Mrs. Turnbull saw that it was time for her to interfere again. Two of her guests were becoming almost red in the face with anger, and her woman's wit or something else told her that the conversation was taking a dangerous turn. She had wondered from the first what brought Rodney Gray so far from home on foot, and now she believed that she knew all about it. She moved her chair to the side of Rodney's, and asked the young soldier to tell her a story of army life; and as she did so, her gaze wandered through the bushes and trees to the front fence, where she saw one of Mr. Biglin's negroes dodging about, and evidently trying to catch the eye of his master without attracting the attention of anyone else in the yard. The circumstance increased her suspicions, but she said very calmly:
"Your boy Bill is out there in the road, Mr. Biglin, and I think he wants to tell you something."

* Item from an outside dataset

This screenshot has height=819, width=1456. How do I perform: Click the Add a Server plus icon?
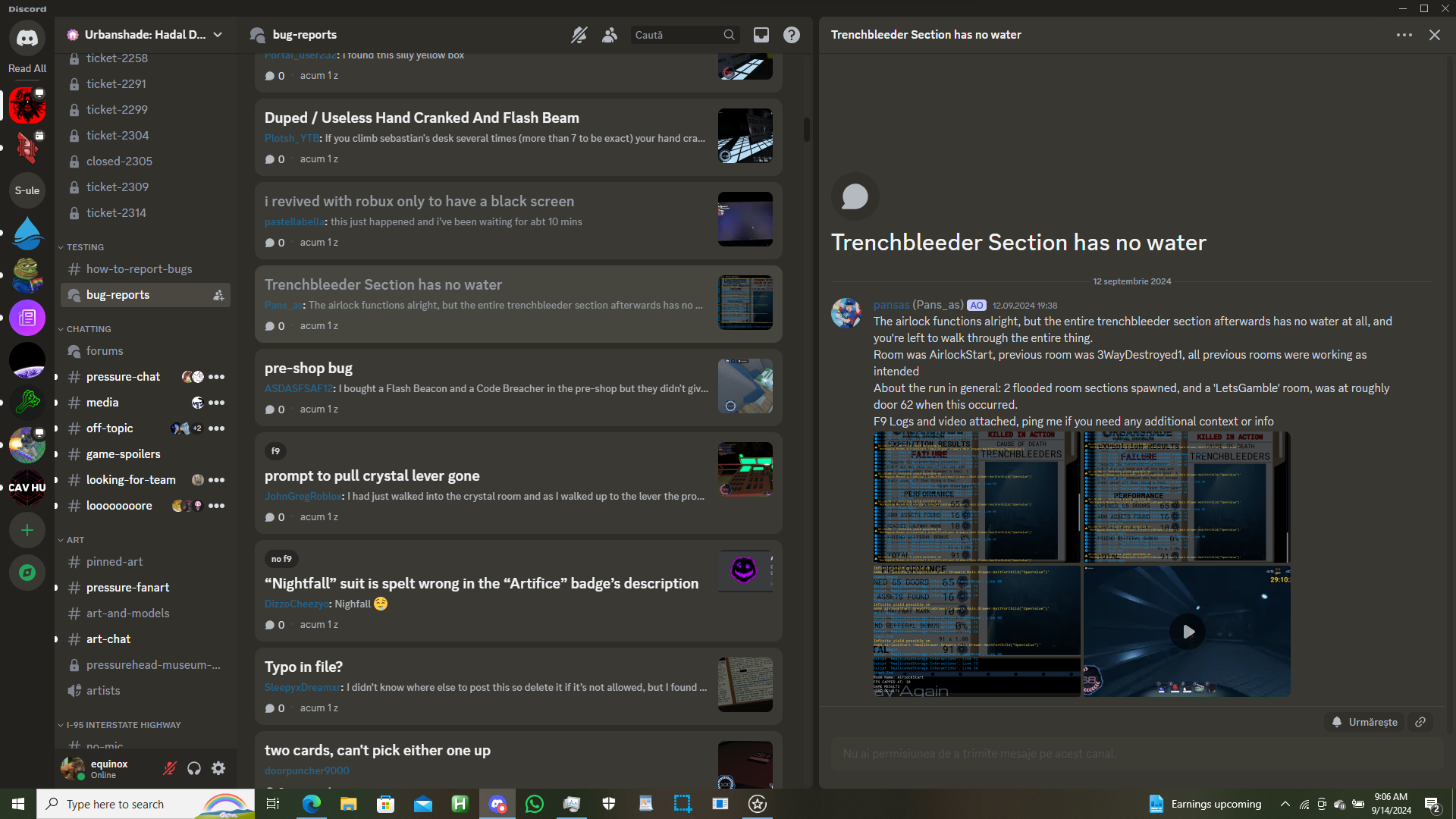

"Then why don't he come in?" replied the planter. "He has been down in the woods trying to locate a small drove of my hogs, and perhaps he has found them."
"And perhaps he has found something else," was what Rodney's eyes and Dick's said when they looked at each other; and they could hardly conceal their agitation when they observed that Mrs. Turnbull was keeping her gaze fixed on their faces.
"You, Bill!" shouted the planter. "Come here."
The negro came very reluctantly, and when he saw his master turn about in his chair and look at him, he stopped and twisted his face into all sorts of shapes and rolled up the whites of his eyes, trying by every means in his power to make his master understand that he desired to say a word to him in private.
"Well, why don't you speak?" demanded Mr. Biglin. "Did you find anything down there?"
"Sah? Oh, ye—yes, sah; I found sumfin," replied the negro, in a tone so significant that Mr. Biglin would have been dull indeed if he had failed to understand him this time. With the remark that he had better be getting along toward home he arose and followed the boy, who promptly led the way toward the front gate.
"Peculiar man, that," said the lieutenant, rising from his comfortable couch on the grass and stretching his arms. "He didn't even bid us good-by. I reckon we'd best be getting along toward camp. Boots and saddles!"
"Are you going to give up looking for those Yankees?" inquired Mr. Turnbull, and from the bottom of his heart Rodney thanked him for asking the question. He wanted to do it himself, but was afraid to speak.